What is being asked:
Below this line is a set of entries; quote exactly the lines from the line that contains "At what coordinates should I click to accomplish: Follow" to the line that contains "Given: Open the Sign in link", both lines included.

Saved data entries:
..........

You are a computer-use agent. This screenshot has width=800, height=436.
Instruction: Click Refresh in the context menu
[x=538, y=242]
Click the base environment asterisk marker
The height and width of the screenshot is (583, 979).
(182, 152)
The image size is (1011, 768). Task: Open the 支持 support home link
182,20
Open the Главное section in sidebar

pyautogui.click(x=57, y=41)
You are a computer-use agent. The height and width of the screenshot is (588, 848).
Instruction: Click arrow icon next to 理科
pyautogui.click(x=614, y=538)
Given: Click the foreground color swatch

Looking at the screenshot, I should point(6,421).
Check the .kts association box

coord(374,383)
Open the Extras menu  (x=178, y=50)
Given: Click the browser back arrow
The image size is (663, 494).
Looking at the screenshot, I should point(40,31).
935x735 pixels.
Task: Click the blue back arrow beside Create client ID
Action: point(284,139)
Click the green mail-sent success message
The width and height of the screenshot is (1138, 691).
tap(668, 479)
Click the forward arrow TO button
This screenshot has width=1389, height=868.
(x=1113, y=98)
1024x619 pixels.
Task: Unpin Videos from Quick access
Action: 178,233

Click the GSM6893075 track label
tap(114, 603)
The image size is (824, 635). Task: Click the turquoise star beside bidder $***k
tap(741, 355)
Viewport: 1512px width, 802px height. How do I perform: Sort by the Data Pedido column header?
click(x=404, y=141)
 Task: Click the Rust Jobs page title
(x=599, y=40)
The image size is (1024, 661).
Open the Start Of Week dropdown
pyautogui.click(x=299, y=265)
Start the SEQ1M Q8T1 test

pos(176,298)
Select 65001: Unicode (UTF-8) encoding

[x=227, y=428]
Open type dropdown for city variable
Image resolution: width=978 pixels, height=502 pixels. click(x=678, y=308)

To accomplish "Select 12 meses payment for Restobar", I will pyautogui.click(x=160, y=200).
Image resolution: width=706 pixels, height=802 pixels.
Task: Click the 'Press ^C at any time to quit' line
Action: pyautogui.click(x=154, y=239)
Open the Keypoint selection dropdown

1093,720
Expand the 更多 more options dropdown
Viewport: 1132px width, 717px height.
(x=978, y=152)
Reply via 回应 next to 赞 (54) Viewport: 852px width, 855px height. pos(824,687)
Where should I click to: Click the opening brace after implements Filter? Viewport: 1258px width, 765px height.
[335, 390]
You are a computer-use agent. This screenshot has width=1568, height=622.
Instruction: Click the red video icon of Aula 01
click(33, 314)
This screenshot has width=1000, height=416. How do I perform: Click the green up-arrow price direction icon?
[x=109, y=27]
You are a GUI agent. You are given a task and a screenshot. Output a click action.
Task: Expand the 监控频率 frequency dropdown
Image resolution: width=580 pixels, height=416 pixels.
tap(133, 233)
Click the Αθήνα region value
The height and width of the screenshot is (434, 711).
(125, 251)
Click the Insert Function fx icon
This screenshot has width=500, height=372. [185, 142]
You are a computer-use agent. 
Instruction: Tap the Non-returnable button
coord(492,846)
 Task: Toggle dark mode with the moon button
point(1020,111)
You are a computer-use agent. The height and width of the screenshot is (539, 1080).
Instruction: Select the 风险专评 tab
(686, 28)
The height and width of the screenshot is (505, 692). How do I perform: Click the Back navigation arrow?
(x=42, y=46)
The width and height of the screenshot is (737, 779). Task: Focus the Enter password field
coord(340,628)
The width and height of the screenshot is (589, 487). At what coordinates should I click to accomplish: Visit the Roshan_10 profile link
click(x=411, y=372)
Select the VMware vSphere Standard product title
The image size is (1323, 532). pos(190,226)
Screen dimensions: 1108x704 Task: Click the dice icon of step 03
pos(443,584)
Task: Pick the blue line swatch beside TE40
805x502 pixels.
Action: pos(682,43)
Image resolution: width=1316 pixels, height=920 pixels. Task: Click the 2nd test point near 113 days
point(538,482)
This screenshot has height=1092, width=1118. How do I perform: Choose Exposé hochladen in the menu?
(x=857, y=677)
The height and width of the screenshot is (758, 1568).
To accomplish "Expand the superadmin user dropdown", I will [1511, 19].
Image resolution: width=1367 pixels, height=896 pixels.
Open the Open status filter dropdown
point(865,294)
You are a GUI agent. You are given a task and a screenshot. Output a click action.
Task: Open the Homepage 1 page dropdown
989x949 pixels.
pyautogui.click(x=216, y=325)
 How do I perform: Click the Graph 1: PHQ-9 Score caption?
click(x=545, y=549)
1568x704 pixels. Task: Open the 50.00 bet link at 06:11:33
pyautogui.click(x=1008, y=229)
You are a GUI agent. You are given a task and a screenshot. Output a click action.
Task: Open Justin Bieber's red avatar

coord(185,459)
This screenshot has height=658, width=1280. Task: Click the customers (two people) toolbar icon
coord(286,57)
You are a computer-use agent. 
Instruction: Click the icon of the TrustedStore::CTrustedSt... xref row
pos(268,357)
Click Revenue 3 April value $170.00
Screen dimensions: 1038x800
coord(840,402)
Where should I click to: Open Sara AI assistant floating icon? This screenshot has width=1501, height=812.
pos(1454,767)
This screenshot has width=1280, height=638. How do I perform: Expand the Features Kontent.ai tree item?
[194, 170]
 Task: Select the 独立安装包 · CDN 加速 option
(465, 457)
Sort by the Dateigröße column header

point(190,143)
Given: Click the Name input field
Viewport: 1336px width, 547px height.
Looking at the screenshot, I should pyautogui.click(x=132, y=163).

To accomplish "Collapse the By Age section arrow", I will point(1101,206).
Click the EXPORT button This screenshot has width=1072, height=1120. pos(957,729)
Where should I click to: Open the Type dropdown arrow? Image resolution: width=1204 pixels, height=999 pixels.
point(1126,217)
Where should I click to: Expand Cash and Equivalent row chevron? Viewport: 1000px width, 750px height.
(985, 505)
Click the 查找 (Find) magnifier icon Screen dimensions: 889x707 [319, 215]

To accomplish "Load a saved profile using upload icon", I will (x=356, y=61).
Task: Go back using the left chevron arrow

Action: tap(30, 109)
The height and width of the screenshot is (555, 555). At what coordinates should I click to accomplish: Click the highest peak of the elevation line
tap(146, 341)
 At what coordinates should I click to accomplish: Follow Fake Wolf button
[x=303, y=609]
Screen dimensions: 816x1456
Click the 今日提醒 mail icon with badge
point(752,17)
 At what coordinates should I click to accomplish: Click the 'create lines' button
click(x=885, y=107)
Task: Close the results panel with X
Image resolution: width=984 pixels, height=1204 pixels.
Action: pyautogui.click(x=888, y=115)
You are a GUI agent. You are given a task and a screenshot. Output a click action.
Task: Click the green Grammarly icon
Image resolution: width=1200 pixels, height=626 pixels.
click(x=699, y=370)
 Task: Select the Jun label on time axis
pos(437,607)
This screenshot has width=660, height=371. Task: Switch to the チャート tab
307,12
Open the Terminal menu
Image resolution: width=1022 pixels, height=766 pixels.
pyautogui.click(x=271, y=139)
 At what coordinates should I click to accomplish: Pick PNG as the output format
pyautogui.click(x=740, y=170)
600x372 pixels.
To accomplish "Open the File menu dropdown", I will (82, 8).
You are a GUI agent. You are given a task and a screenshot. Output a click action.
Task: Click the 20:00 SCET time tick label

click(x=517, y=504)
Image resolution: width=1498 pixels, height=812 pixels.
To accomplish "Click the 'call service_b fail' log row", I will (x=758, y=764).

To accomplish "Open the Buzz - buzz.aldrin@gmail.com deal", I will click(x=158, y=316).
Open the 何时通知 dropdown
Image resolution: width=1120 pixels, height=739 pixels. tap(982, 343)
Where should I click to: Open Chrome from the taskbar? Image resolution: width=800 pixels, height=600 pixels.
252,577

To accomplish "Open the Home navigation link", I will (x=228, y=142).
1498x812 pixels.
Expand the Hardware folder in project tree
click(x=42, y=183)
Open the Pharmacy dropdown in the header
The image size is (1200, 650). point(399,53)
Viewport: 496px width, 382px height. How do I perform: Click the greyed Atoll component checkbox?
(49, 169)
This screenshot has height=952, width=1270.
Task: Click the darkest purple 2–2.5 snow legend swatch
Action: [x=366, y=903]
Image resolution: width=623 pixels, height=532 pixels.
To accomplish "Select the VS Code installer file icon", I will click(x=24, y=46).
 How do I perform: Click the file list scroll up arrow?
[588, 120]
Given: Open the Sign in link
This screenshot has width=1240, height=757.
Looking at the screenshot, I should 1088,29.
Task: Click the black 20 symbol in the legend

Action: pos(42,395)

..........

Written answer:
 At what coordinates should I click to accomplish: Follow Fake Wolf button
[x=303, y=609]
Screen dimensions: 816x1456
Click the 今日提醒 mail icon with badge
point(752,17)
 At what coordinates should I click to accomplish: Click the 'create lines' button
click(x=885, y=107)
Task: Close the results panel with X
Image resolution: width=984 pixels, height=1204 pixels.
Action: pyautogui.click(x=888, y=115)
You are a GUI agent. You are given a task and a screenshot. Output a click action.
Task: Click the green Grammarly icon
Image resolution: width=1200 pixels, height=626 pixels.
click(x=699, y=370)
 Task: Select the Jun label on time axis
pos(437,607)
This screenshot has width=660, height=371. Task: Switch to the チャート tab
307,12
Open the Terminal menu
Image resolution: width=1022 pixels, height=766 pixels.
pyautogui.click(x=271, y=139)
 At what coordinates should I click to accomplish: Pick PNG as the output format
pyautogui.click(x=740, y=170)
600x372 pixels.
To accomplish "Open the File menu dropdown", I will (82, 8).
You are a GUI agent. You are given a task and a screenshot. Output a click action.
Task: Click the 20:00 SCET time tick label

click(x=517, y=504)
Image resolution: width=1498 pixels, height=812 pixels.
To accomplish "Click the 'call service_b fail' log row", I will (x=758, y=764).

To accomplish "Open the Buzz - buzz.aldrin@gmail.com deal", I will click(x=158, y=316).
Open the 何时通知 dropdown
Image resolution: width=1120 pixels, height=739 pixels. tap(982, 343)
Where should I click to: Open Chrome from the taskbar? Image resolution: width=800 pixels, height=600 pixels.
252,577

To accomplish "Open the Home navigation link", I will (x=228, y=142).
1498x812 pixels.
Expand the Hardware folder in project tree
click(x=42, y=183)
Open the Pharmacy dropdown in the header
The image size is (1200, 650). point(399,53)
Viewport: 496px width, 382px height. How do I perform: Click the greyed Atoll component checkbox?
(49, 169)
This screenshot has height=952, width=1270.
Task: Click the darkest purple 2–2.5 snow legend swatch
Action: [x=366, y=903]
Image resolution: width=623 pixels, height=532 pixels.
To accomplish "Select the VS Code installer file icon", I will click(x=24, y=46).
 How do I perform: Click the file list scroll up arrow?
[588, 120]
Given: Open the Sign in link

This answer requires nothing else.